Jaime Saavedra, directeur principal du Pôle Education à la Banque mondiale et ancien ministre de l’Education du Pérou revient sur les défis à relever en matière de réforme de l’éducation.
EcoActu.ma : Durant les dernières années, le Maroc a engagé de nombreuses réformes de l’éducation qui n’ont pas abouti. Selon vous, à quoi et à qui peut-on imputer ces échecs ?
Jaime Saavedra : Je pense qu’il y a eu des avancées importantes durant les 15 dernières années en ce qui concerne l’accès à l’éducation aussi bien en primaire qu’en secondaire. Toutefois, aujourd’hui il est temps de se focaliser sur la qualité de l’éducation, sur l’amélioration de la qualité du travail des enseignements et de s’assurer que cette qualité soit répandue sur tout le territoire. Ceci est fondamental, car comme tout pays à revenu moyen, au Maroc on constate que la qualité de l’enseignement est meilleure dans les zones urbaines plutôt que rurales ainsi que dans les zones à revenu supérieur. C’est le plus grand défi à relever. Un défi dont les pouvoirs publics marocains sont conscients.

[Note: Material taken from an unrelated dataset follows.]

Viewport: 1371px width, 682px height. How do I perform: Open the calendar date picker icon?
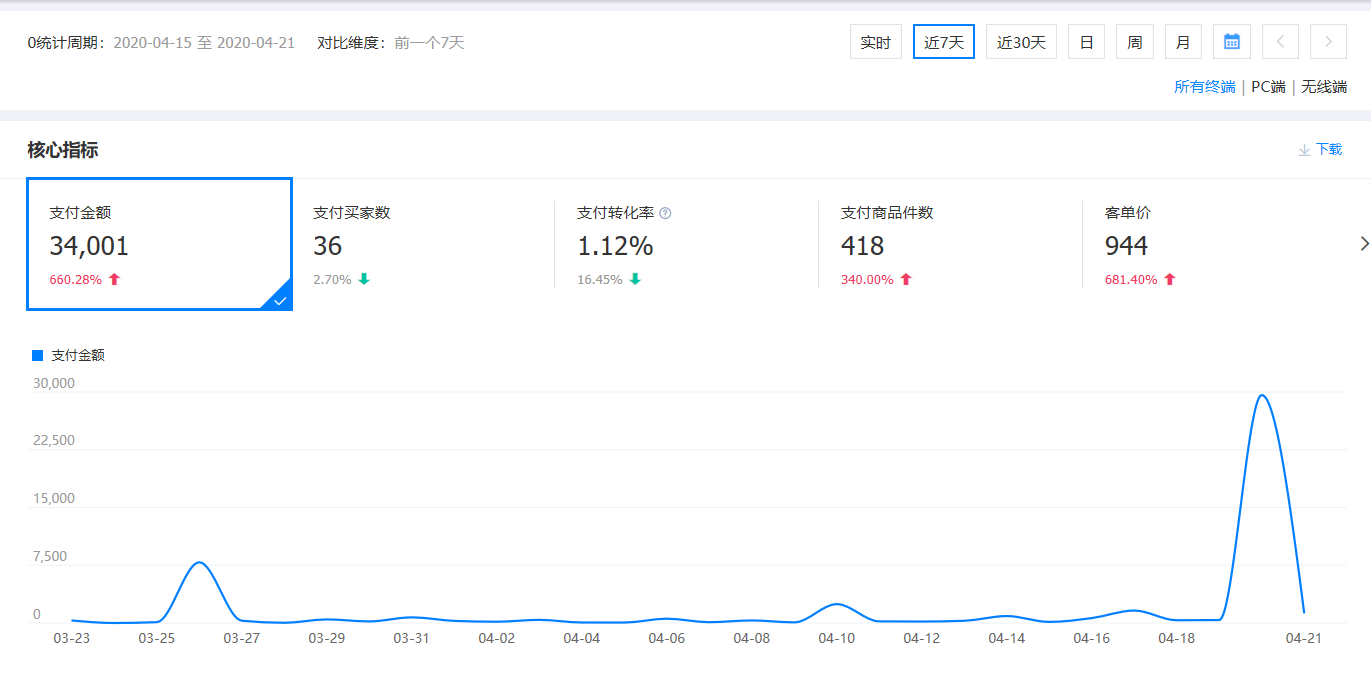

Quelles sont les pièces manquantes du puzzle pour faire aboutir la réforme et garantir un système d’éducation de qualité, équitable et généralisé à l’échelle nationale ?
Je pense que le plus important c’est d’investir dans les enseignants. Il faut veiller à ce que le recrutement des enseignants se fasse de façon méritocratique en s’assurant que les recrus soient, d’une part, des personnes passionnées par l’enseignement et d’autres part, qu’ils aient un bon background académique. C’est un point fondamental qui distingue aujourd’hui les systèmes éducatifs réussis de ceux qui échouent. Aboutir à un système performant dépend donc de la qualité de l’enseignant mais aussi du niveau d’exigence du pays en matière de recrutement dans le secteur public et des conditions d’accès aux écoles de « formation des formateurs ». Autre volet aussi important, c’est par rapport aux enseignants qui exercent déjà. Il faut veiller à ce que leur travail soit orienté vers l’apprentissage. Je tiens à préciser que le rôle de l’enseignant ne se limite pas uniquement à enseigner mais à s’assurer que tous les élèves apprennent y compris ceux qui ont des difficultés. Tous les élèves doivent avoir le même droit et les mêmes chances d’apprentissage. C’est pourquoi, tous les acteurs du système aussi bien les autorités ministérielles, communales, régionales, les directeurs des établissements que les enseignants eux-mêmes doivent se focaliser sur l’apprentissage.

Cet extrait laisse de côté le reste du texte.